# Southern Ireland



## tude (Feb 9, 2008)

well thinking of going to ireland just before easter ferry is better than i thought £243 return holyhead to dublin rosslare back to pembroke.whats the coast like wicklow and further down towards cork is it m/h friendly ? is wildcamping good . sites .prices anybody bin ? thanks tude


----------



## erneboy (Feb 8, 2007)

Tude, the east coast is quite built up but there are nice places to stay. The south coast is lovely as is the west coast. Wild camping is no problem pretty much everywhere, avoid towns and cities, Alan.


----------



## CaGreg (Mar 28, 2007)

Hi Tude,

I would avoid wildcamping in the Wicklow mountains, too near Dublin and not recommended. There are campsites at Redcross and Rathdrum http://www.camping-ireland.ie/caravan-parks/camping.php?id=20

However, on the south coast, we wildcamped at Ardmore, on the harbour front. Ardmore is on the border between Cork and Waterford.

**Given information**
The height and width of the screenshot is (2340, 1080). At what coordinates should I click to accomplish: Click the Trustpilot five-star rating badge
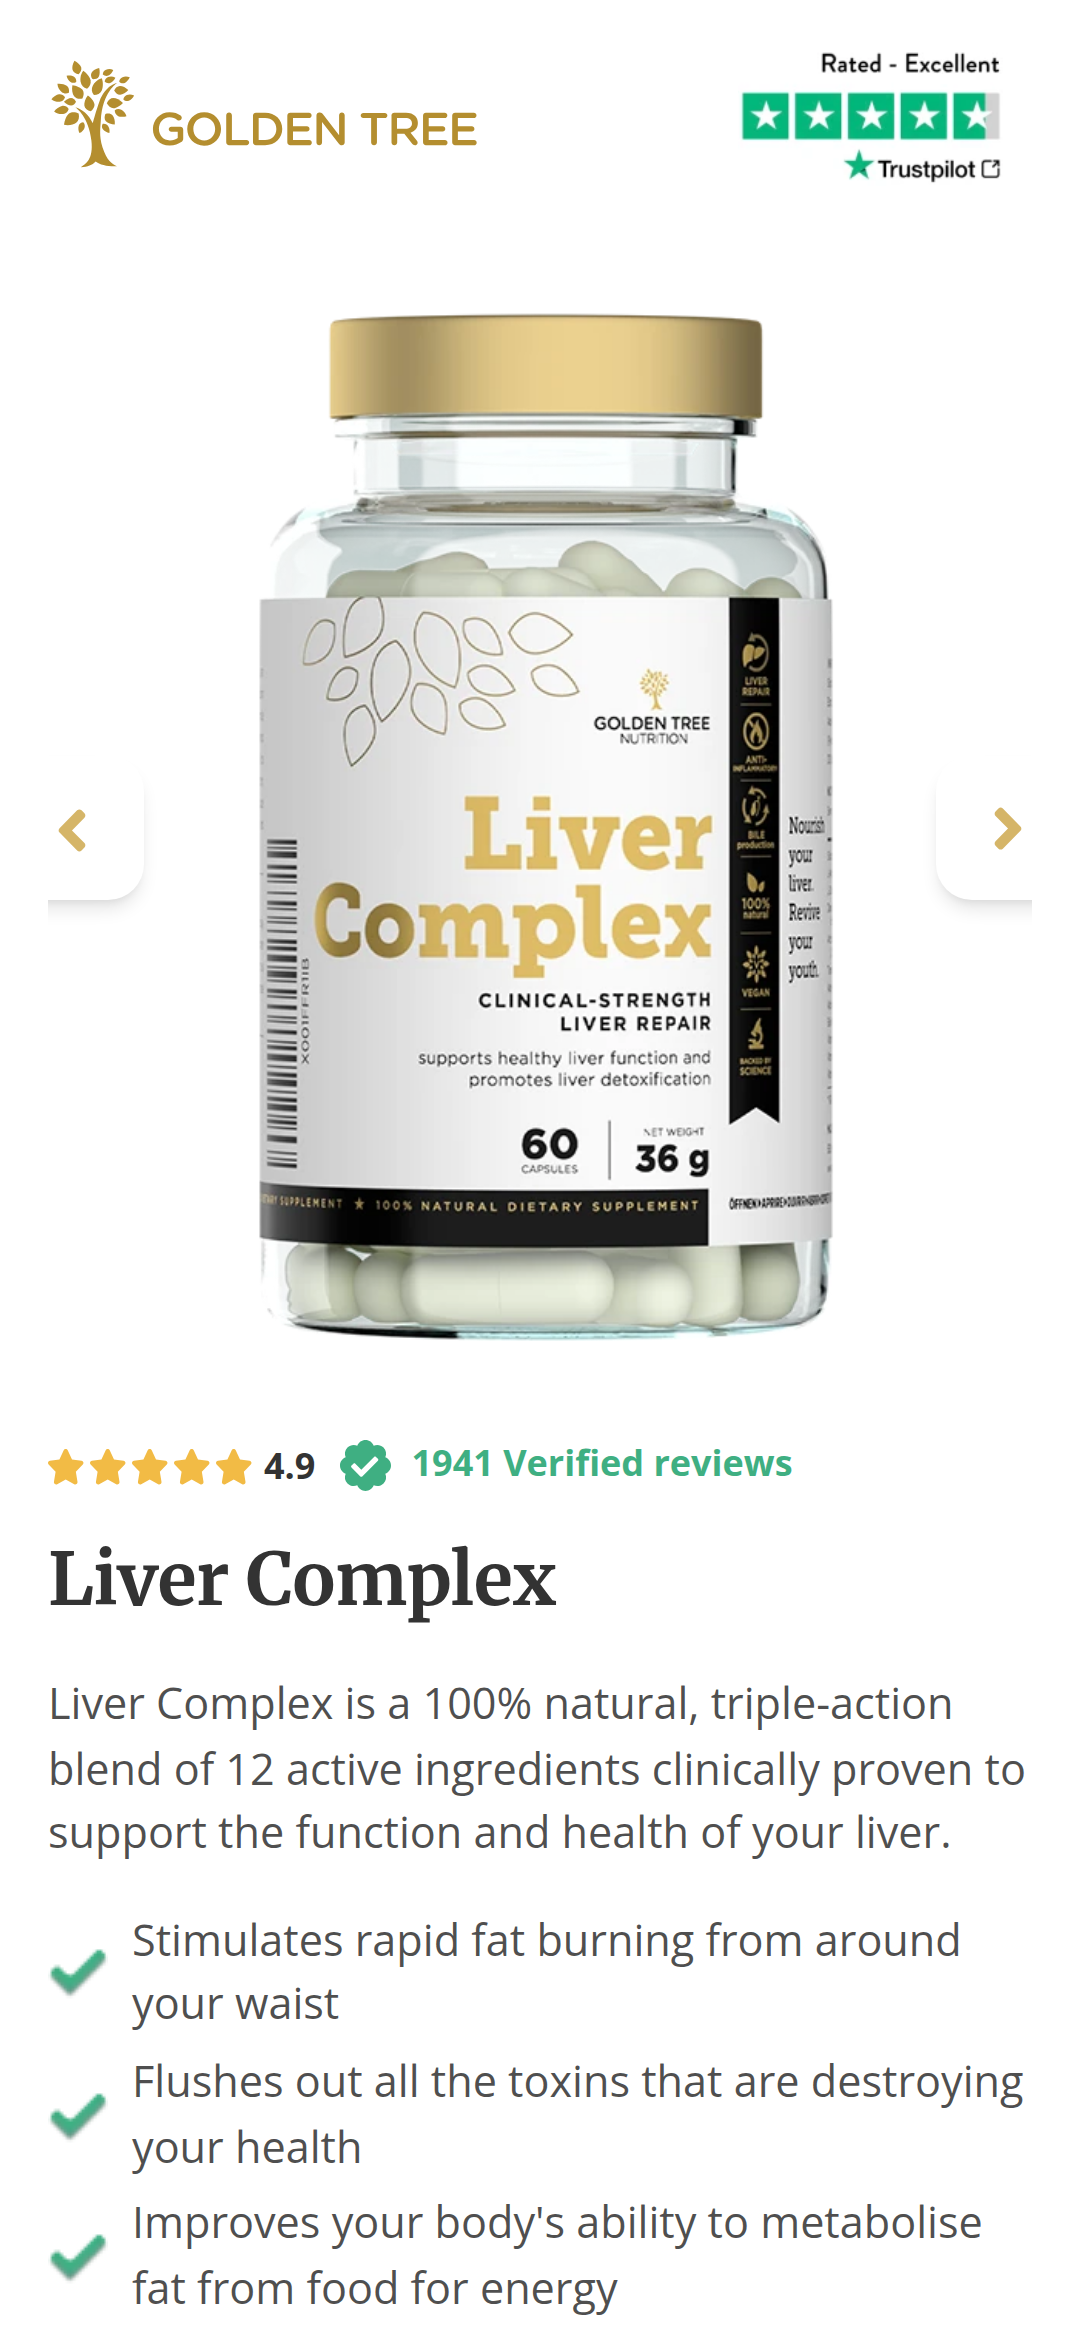[x=871, y=116]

**Challenge 1**
Answer these about the Southern Ireland thread:
(a) What return ferry price does tude quote?
(b) Which coasts does erneboy call lovely?
(c) Where did CaGreg wildcamp on the south coast?
**Challenge 2**
In the Southern Ireland thread, why does CaGreg advise against wildcamping in the Wicklow mountains?
**Challenge 3**
Continue the Southern Ireland thread from where it stops.
None of the data is needed here.

**Response 1**
(a) £243
(b) The south coast and the west coast
(c) At Ardmore, on the harbour front

**Response 2**
CaGreg says the Wicklow mountains are too near Dublin and that wildcamping there is not recommended.

**Response 3**
I'm sure there are lots of places suitable for wildcampng, especially that early in the season, though I haven't a lot of experience of being on the east coast in the MH. Have a read through the Ireland Touring forum on here and I am sure you will find a list of wildcamping spots all over Ireland.

I hope you have a really great time. If you were to ask my advice, I would head straight across to the west coast from Dublin, via the M4 and in a thee hours you will have a huge choice of some of the most stunning scenery in the country. But I'm sure you have your reasons to go the way you have chosen and you will still have a lovely trip.

Ceid Mile Failte

Ca


----------



## Jean-Luc (Jul 21, 2005)

If you are visiting the South Coast try Here for an overnight. The Town Council actually welcome MH's to their town and are currently discussing the setting up an official MH parking area.
BTW across the harbour at Abbeyside, near the old Augustinian Abbey is also a nice place to park up for a night, it's possible that this area will be the eventual choice of the TC for the parking place.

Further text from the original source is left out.